Here the digital signal has been connected to a DAW based on a professional audio card PCI
express RME AES32 (only digital 16in /16out), integrated with a custom PC used solely as a support for the recording software Samplitude 11 PRO. All this in standard PCM 24bit/88,2 kHz.
MIXING AND MASTERING
I use DAW as a recording device. I do not use any of the classical digital plug in when mixing, exception made for the digital delay on each track and level automatisms just because mixing and mastering are done in the analog domain.
I'm convinced that starting from six recorded track onward (in our case we had 11 tracks to mix) the digital mixing has limits due to the headroom limitation to 0.0 dB, typical of the digital. In a digital mixing - to avoid clipping - we have to dull the single tracks, sacrificing detail, resolution and dynamics. Using a high quality analog mixer we bypass the problem, we will have a full resolution recording thanks to the +24 dB headroom that in our case is supplied by Neve 8816 mixer.
To mix analogically we have to convert first in an analog domain the single tracks. We did it with DA Prism Sound ADA -8HR. Very important is the phase realignment of the single accent microphones with respect to the main stereo microphones. The sound has its own speed so to eliminate the so called comb filtering it's necessary to realign the phase. This operation is very simple in the digital domain and we obtain it moving all the tracks and making the single signal peak match. You may have noticed that I haven't mentioned equalizers or compressors in fact we have not used them in the mixing phase.
I chose to use a light equalizing and a general compression in the mastering phase to complete the big dynamics and tone work performed by Neve when mixing. But don't be afraid, it's nowhere near to the so called "loudness war". In the analog domain I have connected downstream Neve a chain composed by: Millennia Media TCL-2 twin compressor and Millennia Media NSEQ-2 twin equalizer and limiter Maselec MPL-2.
At the end we gave everything a general compression of 2,5 dB to avoid that single excessive peaks could disturb the listening forcing to listen to it at a too low volume. As for the level of equalization I have given freshness to high frequencies applying +2dB shelving eq to 20.000 Hz. The final dynamics value is DR18.

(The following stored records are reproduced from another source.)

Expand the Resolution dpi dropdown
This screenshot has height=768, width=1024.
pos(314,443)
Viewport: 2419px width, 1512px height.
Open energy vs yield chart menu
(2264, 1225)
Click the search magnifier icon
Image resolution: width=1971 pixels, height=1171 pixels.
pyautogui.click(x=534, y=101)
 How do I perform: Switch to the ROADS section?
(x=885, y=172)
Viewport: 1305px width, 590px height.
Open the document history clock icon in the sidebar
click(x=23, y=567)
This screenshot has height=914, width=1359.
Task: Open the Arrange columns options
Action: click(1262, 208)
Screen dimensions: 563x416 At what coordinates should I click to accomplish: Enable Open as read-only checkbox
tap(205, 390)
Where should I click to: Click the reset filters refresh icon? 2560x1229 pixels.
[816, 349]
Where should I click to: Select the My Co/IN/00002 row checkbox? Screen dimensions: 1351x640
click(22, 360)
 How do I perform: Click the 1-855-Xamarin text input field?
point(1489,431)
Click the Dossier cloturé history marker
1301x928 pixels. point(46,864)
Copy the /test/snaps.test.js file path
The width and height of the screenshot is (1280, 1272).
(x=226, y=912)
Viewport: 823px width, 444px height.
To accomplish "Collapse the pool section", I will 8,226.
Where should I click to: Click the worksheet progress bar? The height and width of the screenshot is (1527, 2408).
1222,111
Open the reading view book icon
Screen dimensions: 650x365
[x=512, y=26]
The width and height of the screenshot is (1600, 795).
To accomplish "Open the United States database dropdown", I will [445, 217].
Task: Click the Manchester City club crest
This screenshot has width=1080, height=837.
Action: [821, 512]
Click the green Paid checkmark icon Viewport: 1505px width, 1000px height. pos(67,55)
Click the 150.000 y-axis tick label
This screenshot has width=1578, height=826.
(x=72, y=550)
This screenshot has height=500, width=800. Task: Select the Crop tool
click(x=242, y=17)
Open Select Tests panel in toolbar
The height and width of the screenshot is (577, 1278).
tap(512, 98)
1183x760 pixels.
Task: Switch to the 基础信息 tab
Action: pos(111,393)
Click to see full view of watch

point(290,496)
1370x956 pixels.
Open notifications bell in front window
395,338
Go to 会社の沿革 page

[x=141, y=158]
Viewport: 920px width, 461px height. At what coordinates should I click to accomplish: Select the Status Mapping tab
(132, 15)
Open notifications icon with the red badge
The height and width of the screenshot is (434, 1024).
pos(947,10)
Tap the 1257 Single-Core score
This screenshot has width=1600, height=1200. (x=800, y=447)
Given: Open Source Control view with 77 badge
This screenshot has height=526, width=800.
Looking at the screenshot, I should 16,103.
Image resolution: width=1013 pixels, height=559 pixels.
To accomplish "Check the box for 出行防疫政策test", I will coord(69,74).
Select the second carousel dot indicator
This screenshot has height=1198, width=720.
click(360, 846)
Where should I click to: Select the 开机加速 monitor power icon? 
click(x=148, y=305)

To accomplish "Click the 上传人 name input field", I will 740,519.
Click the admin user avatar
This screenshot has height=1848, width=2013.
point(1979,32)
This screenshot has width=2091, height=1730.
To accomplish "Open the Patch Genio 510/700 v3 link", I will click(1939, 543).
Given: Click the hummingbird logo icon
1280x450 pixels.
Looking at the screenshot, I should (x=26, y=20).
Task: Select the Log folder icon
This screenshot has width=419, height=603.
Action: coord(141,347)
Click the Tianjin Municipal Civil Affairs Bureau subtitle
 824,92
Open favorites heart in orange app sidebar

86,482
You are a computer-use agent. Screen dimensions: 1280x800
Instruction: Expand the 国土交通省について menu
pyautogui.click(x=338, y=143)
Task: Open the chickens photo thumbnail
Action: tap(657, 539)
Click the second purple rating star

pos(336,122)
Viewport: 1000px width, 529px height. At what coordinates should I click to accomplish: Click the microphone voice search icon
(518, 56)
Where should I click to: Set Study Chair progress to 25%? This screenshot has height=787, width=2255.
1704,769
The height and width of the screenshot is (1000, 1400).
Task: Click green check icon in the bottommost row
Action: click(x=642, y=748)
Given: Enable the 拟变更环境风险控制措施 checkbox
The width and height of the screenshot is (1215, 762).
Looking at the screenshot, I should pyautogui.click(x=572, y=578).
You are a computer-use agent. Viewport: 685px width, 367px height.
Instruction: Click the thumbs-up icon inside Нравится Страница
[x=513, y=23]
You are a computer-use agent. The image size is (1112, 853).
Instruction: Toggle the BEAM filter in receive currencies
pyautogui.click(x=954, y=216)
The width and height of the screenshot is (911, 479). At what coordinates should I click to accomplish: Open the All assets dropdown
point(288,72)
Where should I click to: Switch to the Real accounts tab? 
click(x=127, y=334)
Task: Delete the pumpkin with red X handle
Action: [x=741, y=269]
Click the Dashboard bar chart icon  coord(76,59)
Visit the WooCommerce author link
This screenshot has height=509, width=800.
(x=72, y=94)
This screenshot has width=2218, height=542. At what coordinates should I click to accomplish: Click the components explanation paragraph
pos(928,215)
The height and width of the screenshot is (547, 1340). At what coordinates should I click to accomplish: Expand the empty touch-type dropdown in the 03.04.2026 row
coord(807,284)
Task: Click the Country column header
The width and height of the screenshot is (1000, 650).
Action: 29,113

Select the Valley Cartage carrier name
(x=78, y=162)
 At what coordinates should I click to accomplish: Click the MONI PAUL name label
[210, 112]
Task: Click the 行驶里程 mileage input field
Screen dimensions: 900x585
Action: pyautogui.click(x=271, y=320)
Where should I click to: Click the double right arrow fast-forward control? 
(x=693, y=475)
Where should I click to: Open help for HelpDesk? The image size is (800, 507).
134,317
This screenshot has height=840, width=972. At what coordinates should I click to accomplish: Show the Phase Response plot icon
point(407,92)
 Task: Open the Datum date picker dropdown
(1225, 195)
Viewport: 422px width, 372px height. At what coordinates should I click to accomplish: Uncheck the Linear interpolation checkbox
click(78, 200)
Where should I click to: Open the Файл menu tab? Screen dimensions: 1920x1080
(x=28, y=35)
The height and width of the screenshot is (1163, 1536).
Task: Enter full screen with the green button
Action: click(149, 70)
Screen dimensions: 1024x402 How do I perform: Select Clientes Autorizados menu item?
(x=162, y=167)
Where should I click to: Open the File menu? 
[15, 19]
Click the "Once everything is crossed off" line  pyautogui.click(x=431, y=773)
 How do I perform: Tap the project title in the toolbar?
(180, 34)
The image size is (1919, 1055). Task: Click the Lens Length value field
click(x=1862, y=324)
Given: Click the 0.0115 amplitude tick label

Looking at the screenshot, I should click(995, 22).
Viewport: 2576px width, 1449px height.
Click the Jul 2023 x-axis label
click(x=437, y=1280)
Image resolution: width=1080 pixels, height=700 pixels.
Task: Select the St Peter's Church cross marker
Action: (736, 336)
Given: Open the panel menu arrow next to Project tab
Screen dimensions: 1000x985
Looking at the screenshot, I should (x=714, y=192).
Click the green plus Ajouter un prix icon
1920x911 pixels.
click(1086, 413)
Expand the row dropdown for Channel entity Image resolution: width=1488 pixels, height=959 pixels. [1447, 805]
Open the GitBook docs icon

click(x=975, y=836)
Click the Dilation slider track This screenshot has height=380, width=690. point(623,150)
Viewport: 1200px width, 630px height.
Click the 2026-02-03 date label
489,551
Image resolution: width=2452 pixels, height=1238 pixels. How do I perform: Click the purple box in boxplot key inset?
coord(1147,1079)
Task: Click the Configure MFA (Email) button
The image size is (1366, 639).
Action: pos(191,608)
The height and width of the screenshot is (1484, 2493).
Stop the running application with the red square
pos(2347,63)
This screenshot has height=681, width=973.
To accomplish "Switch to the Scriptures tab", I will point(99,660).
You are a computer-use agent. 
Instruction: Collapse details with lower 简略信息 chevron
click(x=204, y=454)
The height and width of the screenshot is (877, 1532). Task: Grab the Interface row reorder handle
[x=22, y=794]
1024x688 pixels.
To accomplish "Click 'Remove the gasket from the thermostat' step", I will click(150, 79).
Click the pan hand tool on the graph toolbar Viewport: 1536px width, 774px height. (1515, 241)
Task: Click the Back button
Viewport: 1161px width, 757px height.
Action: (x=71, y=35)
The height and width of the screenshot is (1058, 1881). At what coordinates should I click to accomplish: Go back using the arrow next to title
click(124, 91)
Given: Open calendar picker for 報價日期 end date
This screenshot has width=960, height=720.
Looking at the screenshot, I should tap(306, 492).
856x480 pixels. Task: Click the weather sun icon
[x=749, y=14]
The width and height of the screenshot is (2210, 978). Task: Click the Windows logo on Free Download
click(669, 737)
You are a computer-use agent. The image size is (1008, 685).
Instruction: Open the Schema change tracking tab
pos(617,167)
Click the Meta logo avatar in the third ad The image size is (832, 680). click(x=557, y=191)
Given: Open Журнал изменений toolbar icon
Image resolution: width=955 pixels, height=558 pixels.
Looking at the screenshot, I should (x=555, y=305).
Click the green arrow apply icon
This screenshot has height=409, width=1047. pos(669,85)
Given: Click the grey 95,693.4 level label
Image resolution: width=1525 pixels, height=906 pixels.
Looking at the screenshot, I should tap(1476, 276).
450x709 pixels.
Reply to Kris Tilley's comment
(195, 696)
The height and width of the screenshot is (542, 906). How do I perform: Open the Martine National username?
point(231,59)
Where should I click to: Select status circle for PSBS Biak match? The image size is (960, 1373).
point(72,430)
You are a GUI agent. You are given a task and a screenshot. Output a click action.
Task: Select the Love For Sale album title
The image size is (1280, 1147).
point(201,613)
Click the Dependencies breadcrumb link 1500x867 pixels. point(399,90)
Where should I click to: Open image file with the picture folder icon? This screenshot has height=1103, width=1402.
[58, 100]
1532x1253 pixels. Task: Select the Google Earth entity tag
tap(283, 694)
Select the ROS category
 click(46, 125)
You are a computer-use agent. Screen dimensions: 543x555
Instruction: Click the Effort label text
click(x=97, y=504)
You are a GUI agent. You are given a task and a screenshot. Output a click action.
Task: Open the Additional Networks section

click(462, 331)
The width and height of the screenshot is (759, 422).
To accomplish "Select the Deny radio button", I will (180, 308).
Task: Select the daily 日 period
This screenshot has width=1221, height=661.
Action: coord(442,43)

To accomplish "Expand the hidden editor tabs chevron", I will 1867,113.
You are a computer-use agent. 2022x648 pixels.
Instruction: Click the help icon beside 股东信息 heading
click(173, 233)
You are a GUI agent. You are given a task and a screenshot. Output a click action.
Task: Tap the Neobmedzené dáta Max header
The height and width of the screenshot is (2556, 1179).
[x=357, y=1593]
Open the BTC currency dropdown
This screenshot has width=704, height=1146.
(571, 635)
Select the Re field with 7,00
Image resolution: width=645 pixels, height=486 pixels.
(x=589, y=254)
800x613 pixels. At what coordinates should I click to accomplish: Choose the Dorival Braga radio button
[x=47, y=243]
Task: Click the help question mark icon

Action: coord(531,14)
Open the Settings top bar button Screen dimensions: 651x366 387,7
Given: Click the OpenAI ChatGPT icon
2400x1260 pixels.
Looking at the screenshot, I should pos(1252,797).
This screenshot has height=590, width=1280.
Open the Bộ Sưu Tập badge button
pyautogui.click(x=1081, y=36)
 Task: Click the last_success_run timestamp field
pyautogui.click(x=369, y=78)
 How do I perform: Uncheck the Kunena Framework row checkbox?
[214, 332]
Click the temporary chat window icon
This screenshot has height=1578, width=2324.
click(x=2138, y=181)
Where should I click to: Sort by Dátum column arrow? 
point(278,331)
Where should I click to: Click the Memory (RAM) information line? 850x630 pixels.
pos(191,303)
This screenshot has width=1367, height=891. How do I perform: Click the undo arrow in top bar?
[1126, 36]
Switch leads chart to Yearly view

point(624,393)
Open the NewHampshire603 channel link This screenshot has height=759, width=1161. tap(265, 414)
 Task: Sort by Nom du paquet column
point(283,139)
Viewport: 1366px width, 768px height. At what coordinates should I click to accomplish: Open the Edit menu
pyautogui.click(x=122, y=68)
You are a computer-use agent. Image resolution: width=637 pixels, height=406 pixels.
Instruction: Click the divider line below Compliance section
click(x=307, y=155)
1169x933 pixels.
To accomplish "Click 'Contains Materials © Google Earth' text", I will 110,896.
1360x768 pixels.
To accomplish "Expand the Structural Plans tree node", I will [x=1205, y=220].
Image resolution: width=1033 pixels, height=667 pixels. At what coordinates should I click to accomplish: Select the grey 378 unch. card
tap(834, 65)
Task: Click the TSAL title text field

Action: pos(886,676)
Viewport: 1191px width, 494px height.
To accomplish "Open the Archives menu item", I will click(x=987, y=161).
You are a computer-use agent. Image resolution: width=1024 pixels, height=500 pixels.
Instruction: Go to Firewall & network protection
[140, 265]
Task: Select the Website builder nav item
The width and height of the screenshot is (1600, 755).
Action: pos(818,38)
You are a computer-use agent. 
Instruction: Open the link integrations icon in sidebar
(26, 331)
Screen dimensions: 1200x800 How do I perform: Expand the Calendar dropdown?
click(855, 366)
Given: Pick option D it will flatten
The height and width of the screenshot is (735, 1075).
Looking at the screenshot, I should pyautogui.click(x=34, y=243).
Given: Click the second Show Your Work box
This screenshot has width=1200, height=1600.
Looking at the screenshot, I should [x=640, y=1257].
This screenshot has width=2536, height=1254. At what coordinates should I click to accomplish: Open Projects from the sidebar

At the end of this mix and mastering chain performed all at once, I have transposed the signal in the digital domain through the Prism Sound Ad-2 DREAM in format PCM24/88.2 and within DAW Samplitude 11Pro, that I have also used to downsample to 16/44.1 to prepare the master copy to record CDs.
WHAT YOU HAVE TO LISTEN IN THIS RECORD
The tone color is very neutral, characterized by the wooden sound of the instruments: the mellow of the classic guitar, the acute of the clarinet and violins, bass control of the viola and the bass of the double bass. The double bass sounds more like a "Bump-bump" than a "Tunc-Tunc". I hope this onomatopoeia makes clear that the real sound of the double bass is not very fast and very controlled in nature but only in the fantasy of some sound engineers.
Finally the soundstage. What you have to expect is to hear the semi-circle that you can see in the pictures with the first violin close to the left loudspeaker, the guitar inside the right loudspeaker, the double bass close to the guitar on the right center. Don't expect an excessive sound depth because it was limited to 1 meter behind the viola. The soloist clarinet can be heard in the center, in line with the first violin and guitar. The same happens to the soloist guitar in the track "Verde ".
That's about it! Have a pleasant listening now!